(Item coordinates)
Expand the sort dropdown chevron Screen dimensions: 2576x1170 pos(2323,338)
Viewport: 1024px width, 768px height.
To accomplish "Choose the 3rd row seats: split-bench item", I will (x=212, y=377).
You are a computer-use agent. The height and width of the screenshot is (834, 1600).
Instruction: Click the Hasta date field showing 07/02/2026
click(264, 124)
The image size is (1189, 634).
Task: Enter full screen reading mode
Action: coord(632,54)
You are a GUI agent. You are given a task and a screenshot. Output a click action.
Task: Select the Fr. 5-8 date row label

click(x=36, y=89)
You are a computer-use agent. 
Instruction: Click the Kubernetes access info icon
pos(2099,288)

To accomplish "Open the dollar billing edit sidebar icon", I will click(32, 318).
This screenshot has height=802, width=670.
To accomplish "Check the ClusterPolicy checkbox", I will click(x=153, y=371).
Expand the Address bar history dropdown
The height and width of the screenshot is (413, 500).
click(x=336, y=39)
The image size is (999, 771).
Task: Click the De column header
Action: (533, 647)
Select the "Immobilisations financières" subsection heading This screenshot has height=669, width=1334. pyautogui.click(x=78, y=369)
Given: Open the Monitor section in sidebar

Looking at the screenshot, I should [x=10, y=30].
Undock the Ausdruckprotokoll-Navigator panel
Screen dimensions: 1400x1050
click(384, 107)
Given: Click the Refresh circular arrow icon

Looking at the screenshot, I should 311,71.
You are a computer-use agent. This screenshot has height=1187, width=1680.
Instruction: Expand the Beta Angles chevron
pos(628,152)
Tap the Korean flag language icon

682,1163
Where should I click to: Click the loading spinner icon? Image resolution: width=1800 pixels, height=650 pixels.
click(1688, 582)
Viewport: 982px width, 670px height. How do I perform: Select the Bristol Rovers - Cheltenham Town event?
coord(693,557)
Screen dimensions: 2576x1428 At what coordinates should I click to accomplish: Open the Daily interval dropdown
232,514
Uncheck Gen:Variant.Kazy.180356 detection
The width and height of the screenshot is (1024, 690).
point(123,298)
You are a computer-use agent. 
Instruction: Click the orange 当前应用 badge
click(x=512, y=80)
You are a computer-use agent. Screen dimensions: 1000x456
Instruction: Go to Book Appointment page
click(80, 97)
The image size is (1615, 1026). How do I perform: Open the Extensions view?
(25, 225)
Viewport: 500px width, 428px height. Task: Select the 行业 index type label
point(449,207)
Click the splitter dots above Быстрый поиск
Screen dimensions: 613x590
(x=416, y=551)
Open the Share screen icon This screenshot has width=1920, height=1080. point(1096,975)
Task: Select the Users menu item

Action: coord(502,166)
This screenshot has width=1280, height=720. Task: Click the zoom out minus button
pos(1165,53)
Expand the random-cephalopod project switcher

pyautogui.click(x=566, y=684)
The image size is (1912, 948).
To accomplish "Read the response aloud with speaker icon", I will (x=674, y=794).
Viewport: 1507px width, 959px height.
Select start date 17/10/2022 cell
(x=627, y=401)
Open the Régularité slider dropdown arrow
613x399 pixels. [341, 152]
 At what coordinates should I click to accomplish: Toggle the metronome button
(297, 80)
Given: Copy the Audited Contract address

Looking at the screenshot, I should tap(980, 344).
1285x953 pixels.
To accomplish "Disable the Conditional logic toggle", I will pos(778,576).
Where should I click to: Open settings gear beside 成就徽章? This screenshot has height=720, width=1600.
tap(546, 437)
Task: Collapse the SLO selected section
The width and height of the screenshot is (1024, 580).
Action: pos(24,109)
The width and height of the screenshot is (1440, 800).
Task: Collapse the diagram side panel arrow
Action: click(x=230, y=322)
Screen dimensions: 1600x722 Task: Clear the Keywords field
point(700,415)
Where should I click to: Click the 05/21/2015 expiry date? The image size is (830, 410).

■ Exercise instructions
Please change "computer-use agent" to "desktop assistant" everywhere it occurs in the lines above, keeping everything else the same.

■ Right answer
Expand the sort dropdown chevron Screen dimensions: 2576x1170 pos(2323,338)
Viewport: 1024px width, 768px height.
To accomplish "Choose the 3rd row seats: split-bench item", I will (x=212, y=377).
You are a desktop assistant. The height and width of the screenshot is (834, 1600).
Instruction: Click the Hasta date field showing 07/02/2026
click(264, 124)
The image size is (1189, 634).
Task: Enter full screen reading mode
Action: coord(632,54)
You are a GUI agent. You are given a task and a screenshot. Output a click action.
Task: Select the Fr. 5-8 date row label

click(x=36, y=89)
You are a desktop assistant. 
Instruction: Click the Kubernetes access info icon
pos(2099,288)

To accomplish "Open the dollar billing edit sidebar icon", I will click(32, 318).
This screenshot has height=802, width=670.
To accomplish "Check the ClusterPolicy checkbox", I will click(x=153, y=371).
Expand the Address bar history dropdown
The height and width of the screenshot is (413, 500).
click(x=336, y=39)
The image size is (999, 771).
Task: Click the De column header
Action: (533, 647)
Select the "Immobilisations financières" subsection heading This screenshot has height=669, width=1334. pyautogui.click(x=78, y=369)
Given: Open the Monitor section in sidebar

Looking at the screenshot, I should [x=10, y=30].
Undock the Ausdruckprotokoll-Navigator panel
Screen dimensions: 1400x1050
click(384, 107)
Given: Click the Refresh circular arrow icon

Looking at the screenshot, I should 311,71.
You are a desktop assistant. This screenshot has height=1187, width=1680.
Instruction: Expand the Beta Angles chevron
pos(628,152)
Tap the Korean flag language icon

682,1163
Where should I click to: Click the loading spinner icon? Image resolution: width=1800 pixels, height=650 pixels.
click(1688, 582)
Viewport: 982px width, 670px height. How do I perform: Select the Bristol Rovers - Cheltenham Town event?
coord(693,557)
Screen dimensions: 2576x1428 At what coordinates should I click to accomplish: Open the Daily interval dropdown
232,514
Uncheck Gen:Variant.Kazy.180356 detection
The width and height of the screenshot is (1024, 690).
point(123,298)
You are a desktop assistant. 
Instruction: Click the orange 当前应用 badge
click(x=512, y=80)
You are a desktop assistant. Screen dimensions: 1000x456
Instruction: Go to Book Appointment page
click(80, 97)
The image size is (1615, 1026). How do I perform: Open the Extensions view?
(25, 225)
Viewport: 500px width, 428px height. Task: Select the 行业 index type label
point(449,207)
Click the splitter dots above Быстрый поиск
Screen dimensions: 613x590
(x=416, y=551)
Open the Share screen icon This screenshot has width=1920, height=1080. point(1096,975)
Task: Select the Users menu item

Action: coord(502,166)
This screenshot has width=1280, height=720. Task: Click the zoom out minus button
pos(1165,53)
Expand the random-cephalopod project switcher

pyautogui.click(x=566, y=684)
The image size is (1912, 948).
To accomplish "Read the response aloud with speaker icon", I will (x=674, y=794).
Viewport: 1507px width, 959px height.
Select start date 17/10/2022 cell
(x=627, y=401)
Open the Régularité slider dropdown arrow
613x399 pixels. [341, 152]
 At what coordinates should I click to accomplish: Toggle the metronome button
(297, 80)
Given: Copy the Audited Contract address

Looking at the screenshot, I should tap(980, 344).
1285x953 pixels.
To accomplish "Disable the Conditional logic toggle", I will pos(778,576).
Where should I click to: Open settings gear beside 成就徽章? This screenshot has height=720, width=1600.
tap(546, 437)
Task: Collapse the SLO selected section
The width and height of the screenshot is (1024, 580).
Action: pos(24,109)
The width and height of the screenshot is (1440, 800).
Task: Collapse the diagram side panel arrow
Action: click(x=230, y=322)
Screen dimensions: 1600x722 Task: Clear the Keywords field
point(700,415)
Where should I click to: Click the 05/21/2015 expiry date? The image size is (830, 410).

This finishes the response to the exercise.